Vu l’ordonnance de clôture prononcée le 25 juin 2020.

SUR CE, LA COUR :

Il est expressément renvoyé, pour un exposé complet des faits de la cause et de la procédure, au jugement entrepris et aux écritures précédemment visées des parties .

Il suffit de rappeler que la société Puressentiel France, ci-après la société Puressentiel, créée en 2005, ayant développé une gamme de plus de 280 produits à base d’huiles essentielles et d’actifs naturels destinés au bien-être quotidien de la famille, se présente comme le laboratoire n°1 de l’aromathérapie en pharmacie et parapharmacie en France et en Europe. Elle se prévaut, en particulier, de la notoriété de trois 'produits stars’ : le Roller articulations et muscles aux 14 huiles essentielles, le Spray aérien

assainissant aux 41 huiles essentielles et le Spray aérien sommeil détente aux 12 huiles essentielles, qui connaissent un très fort succès commercial, fruit des investissements qu’elle a consacré à leur développement en collaboration avec des médecins et des chercheurs indépendants et à leur promotion.

La société Corpus Sanum, créée en 2014, fabrique des produits d’aromathérapie composés d’huiles essentielles issues de l’agriculture biologique et les commercialise en France dans les grandes surfaces sous la marque 'Maëllya'.

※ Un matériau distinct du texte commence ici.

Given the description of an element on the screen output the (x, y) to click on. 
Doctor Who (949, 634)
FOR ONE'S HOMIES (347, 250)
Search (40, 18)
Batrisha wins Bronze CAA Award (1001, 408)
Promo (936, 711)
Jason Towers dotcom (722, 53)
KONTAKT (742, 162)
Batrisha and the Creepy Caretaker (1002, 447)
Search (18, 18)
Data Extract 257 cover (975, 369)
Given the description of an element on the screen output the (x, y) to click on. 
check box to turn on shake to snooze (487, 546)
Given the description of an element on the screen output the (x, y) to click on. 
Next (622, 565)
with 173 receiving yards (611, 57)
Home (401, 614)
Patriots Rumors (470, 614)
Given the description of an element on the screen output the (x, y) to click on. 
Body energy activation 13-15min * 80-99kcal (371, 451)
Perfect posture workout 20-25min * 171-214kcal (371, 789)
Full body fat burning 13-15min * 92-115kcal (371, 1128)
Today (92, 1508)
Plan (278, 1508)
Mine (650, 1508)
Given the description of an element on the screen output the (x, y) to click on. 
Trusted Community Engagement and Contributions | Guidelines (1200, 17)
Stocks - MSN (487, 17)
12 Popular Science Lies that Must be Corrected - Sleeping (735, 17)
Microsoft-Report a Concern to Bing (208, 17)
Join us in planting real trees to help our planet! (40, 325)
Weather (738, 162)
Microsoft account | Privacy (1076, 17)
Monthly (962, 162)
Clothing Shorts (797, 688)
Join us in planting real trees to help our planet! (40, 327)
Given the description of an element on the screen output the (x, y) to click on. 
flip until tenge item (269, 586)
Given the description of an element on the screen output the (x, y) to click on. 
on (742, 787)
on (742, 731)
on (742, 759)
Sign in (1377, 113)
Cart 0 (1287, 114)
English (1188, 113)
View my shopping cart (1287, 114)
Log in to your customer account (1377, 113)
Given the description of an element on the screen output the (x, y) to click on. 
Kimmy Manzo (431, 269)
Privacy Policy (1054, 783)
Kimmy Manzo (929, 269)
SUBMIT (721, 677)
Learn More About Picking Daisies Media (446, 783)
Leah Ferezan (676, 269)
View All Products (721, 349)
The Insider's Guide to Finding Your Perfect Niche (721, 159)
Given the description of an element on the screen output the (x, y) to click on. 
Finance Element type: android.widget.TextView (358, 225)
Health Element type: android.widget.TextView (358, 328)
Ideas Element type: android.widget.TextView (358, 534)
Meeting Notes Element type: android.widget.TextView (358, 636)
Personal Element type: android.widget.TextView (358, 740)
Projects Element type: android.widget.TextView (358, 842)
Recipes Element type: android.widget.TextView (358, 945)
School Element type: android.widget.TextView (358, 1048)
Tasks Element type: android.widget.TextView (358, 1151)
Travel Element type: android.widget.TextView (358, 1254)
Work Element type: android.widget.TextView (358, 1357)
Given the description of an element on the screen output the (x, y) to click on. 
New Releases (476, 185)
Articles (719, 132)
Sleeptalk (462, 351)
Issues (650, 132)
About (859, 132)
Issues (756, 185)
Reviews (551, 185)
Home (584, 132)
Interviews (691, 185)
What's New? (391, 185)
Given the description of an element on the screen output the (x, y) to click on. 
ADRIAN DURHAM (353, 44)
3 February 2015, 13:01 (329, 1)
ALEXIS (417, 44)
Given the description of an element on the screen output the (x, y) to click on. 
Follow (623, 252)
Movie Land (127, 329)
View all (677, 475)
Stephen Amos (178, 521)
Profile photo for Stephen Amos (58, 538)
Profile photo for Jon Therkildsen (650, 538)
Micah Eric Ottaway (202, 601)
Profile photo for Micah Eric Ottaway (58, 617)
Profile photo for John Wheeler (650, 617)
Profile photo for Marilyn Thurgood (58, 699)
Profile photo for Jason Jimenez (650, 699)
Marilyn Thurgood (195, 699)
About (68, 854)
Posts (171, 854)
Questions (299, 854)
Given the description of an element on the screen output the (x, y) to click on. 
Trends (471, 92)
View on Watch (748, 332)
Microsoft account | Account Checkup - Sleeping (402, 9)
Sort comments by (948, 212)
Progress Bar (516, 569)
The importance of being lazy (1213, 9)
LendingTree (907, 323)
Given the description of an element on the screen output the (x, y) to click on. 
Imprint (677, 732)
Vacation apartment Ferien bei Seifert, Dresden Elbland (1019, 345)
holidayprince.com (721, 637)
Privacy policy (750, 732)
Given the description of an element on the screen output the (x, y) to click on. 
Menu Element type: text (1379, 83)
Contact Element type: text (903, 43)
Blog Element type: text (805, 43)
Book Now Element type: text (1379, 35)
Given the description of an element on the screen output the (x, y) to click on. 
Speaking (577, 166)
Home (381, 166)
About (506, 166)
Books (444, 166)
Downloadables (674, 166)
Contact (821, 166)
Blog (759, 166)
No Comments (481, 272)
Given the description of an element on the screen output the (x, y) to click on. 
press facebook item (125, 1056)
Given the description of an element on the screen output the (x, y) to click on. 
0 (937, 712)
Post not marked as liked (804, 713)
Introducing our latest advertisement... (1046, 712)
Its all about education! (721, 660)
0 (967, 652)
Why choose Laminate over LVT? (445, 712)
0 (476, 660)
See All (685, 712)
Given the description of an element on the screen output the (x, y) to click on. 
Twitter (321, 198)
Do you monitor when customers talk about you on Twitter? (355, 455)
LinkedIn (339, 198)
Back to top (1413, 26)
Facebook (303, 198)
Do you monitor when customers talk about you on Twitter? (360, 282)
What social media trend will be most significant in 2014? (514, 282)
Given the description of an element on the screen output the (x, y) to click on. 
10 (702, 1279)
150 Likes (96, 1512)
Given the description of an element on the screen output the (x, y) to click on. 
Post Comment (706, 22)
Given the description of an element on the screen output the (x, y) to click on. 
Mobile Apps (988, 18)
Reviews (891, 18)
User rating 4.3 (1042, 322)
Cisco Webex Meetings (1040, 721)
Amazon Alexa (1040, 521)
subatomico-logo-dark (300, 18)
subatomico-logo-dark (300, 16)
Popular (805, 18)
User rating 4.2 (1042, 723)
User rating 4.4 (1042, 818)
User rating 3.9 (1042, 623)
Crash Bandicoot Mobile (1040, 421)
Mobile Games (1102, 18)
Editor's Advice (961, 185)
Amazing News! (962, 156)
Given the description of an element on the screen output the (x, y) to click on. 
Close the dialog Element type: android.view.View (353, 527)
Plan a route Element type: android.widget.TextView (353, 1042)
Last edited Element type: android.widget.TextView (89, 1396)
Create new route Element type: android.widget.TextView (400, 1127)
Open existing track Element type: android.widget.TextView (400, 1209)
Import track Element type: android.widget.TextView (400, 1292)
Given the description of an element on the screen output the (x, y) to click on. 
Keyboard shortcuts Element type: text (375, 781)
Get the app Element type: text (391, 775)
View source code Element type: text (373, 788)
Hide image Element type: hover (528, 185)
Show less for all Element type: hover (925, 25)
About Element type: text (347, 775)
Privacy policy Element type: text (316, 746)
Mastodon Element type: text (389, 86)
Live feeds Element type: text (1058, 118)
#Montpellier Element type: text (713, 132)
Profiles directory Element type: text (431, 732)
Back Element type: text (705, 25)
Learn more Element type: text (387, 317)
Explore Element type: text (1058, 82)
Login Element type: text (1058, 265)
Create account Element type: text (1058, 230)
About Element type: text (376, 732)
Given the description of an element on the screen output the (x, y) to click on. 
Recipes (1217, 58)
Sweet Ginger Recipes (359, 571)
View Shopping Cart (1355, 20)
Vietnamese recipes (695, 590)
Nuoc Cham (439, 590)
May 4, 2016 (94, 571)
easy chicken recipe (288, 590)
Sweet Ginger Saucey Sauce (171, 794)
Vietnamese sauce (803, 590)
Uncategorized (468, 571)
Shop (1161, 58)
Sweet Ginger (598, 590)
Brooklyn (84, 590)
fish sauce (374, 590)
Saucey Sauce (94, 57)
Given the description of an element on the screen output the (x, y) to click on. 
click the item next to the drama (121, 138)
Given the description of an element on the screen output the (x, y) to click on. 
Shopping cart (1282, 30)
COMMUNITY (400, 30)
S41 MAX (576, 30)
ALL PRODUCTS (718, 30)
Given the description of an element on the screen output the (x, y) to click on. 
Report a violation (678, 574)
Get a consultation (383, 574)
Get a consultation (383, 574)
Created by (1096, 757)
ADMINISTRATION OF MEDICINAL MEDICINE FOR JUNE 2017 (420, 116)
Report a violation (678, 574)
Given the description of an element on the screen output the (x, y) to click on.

Ayant constaté le lancement, au printemps 2015, par la société Corpus Sanum, d’un Roller massant 'Massages’ aux 14 huiles essentielles, d’un spray aérien 'Air pur et sain’ aux 47 huiles essentielles et d’un spray aérien 'Doux rêves’ imitant, selon elle, dans leur conditionnement et emballage, les caractéristiques de ses produits Roller articulations et muscles aux 14 huiles essentielles, Spray aérien assainissant aux 41 huiles essentielles et Spray aérien sommeil détente aux 12 huiles essentielles, puis, au printemps 2016, un Soin minceur aux 7 huiles essentielles + caféine directement inspiré de sa Crème minceur aux 18 huiles essentielles + caféine, la société Puressentiel a fait procéder à des constats par huissier de justice sur le site internet 'Maëllya’ les 2 et 3 février 2016 ainsi qu’à des achats dans des magasins de grande surface à Paris et en région parisienne et, après des mises en demeure infructueuses, a introduit devant le tribunal de commerce de Paris une action fondée sur le parasitisme. La société Corpus Sanum a formé reconventionnellement des demandes en concurrence déloyale et pour procédure abusive. Les premiers juges, selon le jugement dont appel, ont débouté les parties de l’ensemble de leurs demandes.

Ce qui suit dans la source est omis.